Background: Desalination of seawater and brackish water (mixed seawater and freshwater) provides an increasing portion of the Israeli drinking water supply. However, desalinated water contains little calcium (Ca) and magnesium (Mg), and consumers may be at risk for deficiencies of these essential minerals.
Objectives: To assess intakes of Mg and Ca from water, other beverages, and food in communities with different water supplies, and assess the proportion of individuals with intakes below the estimated average requirement (EAR).
Methods: Telephone interviews were conducted using a food frequency questionnaire to assess Mg and Ca intakes by adults in four communities. The proportion of individuals with Mg and Ca intakes below the EAR were evaluated based on current intakes and on potential intakes assuming that desalinated water had been introduced countrywide.

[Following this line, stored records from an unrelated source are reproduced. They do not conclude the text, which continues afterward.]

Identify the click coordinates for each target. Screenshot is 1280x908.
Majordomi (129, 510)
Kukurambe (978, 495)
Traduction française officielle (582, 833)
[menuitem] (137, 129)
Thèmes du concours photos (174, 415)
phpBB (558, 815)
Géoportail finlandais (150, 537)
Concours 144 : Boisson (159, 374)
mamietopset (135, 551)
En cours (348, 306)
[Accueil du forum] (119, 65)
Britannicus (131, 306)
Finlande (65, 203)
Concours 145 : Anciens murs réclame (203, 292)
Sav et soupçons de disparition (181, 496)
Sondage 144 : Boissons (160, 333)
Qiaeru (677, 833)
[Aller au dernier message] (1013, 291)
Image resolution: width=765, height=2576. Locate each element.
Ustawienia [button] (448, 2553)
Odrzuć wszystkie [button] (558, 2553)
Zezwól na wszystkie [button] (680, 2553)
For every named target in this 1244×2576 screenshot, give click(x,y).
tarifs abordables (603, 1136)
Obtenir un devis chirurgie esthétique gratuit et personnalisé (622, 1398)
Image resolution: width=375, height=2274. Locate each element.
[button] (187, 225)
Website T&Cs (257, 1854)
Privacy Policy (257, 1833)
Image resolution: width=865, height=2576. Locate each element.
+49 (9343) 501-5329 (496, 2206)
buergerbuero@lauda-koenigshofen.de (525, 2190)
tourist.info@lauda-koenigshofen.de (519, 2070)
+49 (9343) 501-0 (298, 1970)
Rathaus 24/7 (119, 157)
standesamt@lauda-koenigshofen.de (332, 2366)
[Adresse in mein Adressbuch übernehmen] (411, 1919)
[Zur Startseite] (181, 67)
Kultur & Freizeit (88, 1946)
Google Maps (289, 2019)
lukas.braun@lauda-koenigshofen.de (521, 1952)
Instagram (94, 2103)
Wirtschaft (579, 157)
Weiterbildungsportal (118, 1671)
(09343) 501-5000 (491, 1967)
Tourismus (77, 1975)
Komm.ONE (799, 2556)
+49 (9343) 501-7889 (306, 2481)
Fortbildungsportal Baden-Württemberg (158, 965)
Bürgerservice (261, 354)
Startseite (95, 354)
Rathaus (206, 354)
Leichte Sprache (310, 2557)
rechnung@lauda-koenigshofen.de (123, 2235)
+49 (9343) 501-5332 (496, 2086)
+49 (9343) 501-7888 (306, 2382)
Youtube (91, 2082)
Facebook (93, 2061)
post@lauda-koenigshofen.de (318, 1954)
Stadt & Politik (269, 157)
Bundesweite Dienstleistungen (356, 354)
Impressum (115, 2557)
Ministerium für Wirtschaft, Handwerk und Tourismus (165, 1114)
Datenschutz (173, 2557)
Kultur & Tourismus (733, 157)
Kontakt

Results: The proportion of individuals with Mg intake below the EAR was higher in Kibbutz Maagan Michael (30.6%), an agricultural settlement supplied with desalinated water, than in Hadera (16.7%), a city supplied by the National Water Carrier (NWC) (P < 0.01). The proportion of individuals with Ca intake below the EAR was higher in Maagan Michael (15.3%) than in the communities supplied with water from the NWC or mixed water (27.7%–33.8%), P < 0.02.
Conclusions: Returning Mg and Ca to desalinated water may be beneficial for raising intakes in Israeli communities supplied with desalinated water. Individuals with intake of Mg and/or Ca below the EAR may be at risk for cardiac abnormalities and other medical conditions.